Great example! In Scottish history, bagpipes weren’t just musical instruments—they played a powerful role in battle. Scottish warriors grew up during childhood hearing bagpipes at gatherings and important events, so their brains “learned” to associate that sound with action, unity, and even courage. By the time they became fighters, the sound of the pipes could trigger strong emotional and physical responses—almost like a call to arms. You likely did not grow up in a family with that same exposure to bagpipe music. Accordingly you react differently to that sound.

Thanks for raising this personal experience; it really brings Dr. Groh’s science to life!

 

[RexrothPigeon]

that the brain can try to understand itself

Gödel, Escher, Bach - Wikipedia

en.wikipedia.org

 

[DonM]

Gödel, Escher, Bach - Wikipedia

en.wikipedia.org

- that the brain can try to understand itself.

Yes the book "Gödel, Escher, Bach: an Eternal Golden Braid" (GEB) does explore, in depth, the paradoxes and mysteries that arise when a system (like the brain) turns its powers of analysis onto itself. Dr. Groh in the video interview explains how the brain completes this.

This is no different than when we listen to sound and sit back trying to evaluate the sound source, the amplifier, the speaker and finally the room interaction.

I posted that interview to bring awareness to everyone about how their brains process the sounds they are listening to with it's impact. And since everyone grows up during childhood under different scenarios this can explain in part why their preference for sound systems can be different.

 

[RexrothPigeon]

And since everyone grows up during childhood under different scenarios this can explain in part why their preference for sound systems can be different.

This is wildly speculative and at odds with blind studies showing that people's audio preferences are almost shockingly homogeneous

 

[DonM]

This is wildly speculative and at odds with blind studies showing that people's audio preferences are almost shockingly homogeneous

Thanks for pointing that out. Yes you are absolutely correct. My comment however was directed towards consumers (not those carefully screened and trained for blind tests) who both view and listen to speakers (not blindly) before they are purchased and listening to them after. This comment can not be substantiated though by a recognized study or survey which provides an actual percentage. If we just looked at a sample of actual blind speaker tests posted on Audio Science and then looked at the actual sales, you would still see a wide range of speakers which did not win the blind tests still being purchased by consumers.

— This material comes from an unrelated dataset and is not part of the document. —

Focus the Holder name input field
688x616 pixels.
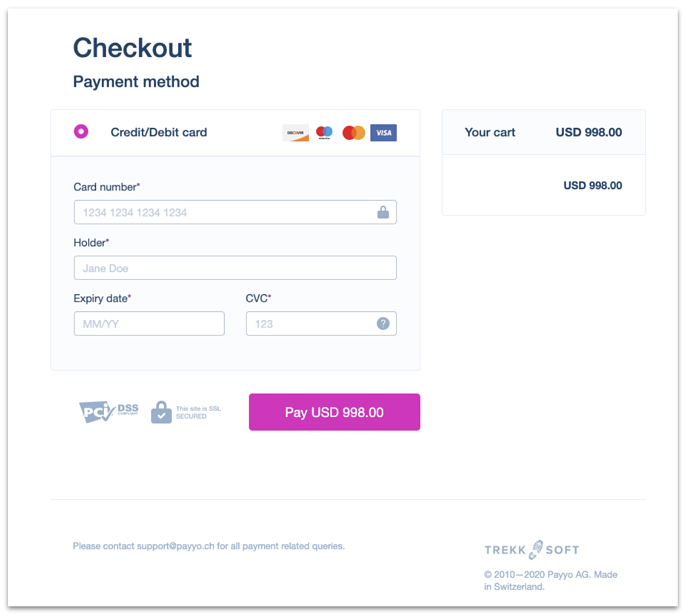pyautogui.click(x=235, y=268)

Dr. Grohs information on the brain processing included both visual and auditory and is supported by scientific studies.

 

[kyuu]

This is wildly speculative and at odds with blind studies showing that people's audio preferences are almost shockingly homogeneous

People's experiences can certainly influence their preference for content. But there's no logical reason why there would be any influence on what one would like for reproducing said content (ingrained brand or appearance preferences aside). You want to hear what was produced, therefore you logically want as neutral and transparent a reproduction chain as possible.

 

[Curvature]

preference

There's a difference between (involuntary) preference and (voluntarily) liking something.

 

[DonM]

People's experiences can certainly influence their preference for content. But there's no logical reason why there would be any influence on what one would like for reproducing said content (ingrained brand or appearance preferences aside). You want to hear what was produced, therefore you logically want as neutral and transparent a reproduction chain as possible.

I’m curious. Have you watched the full interview between Huberman and Dr Groh? Where did Dr Groh state that persons would always prefer a speaker or sound that was neutral and transparent?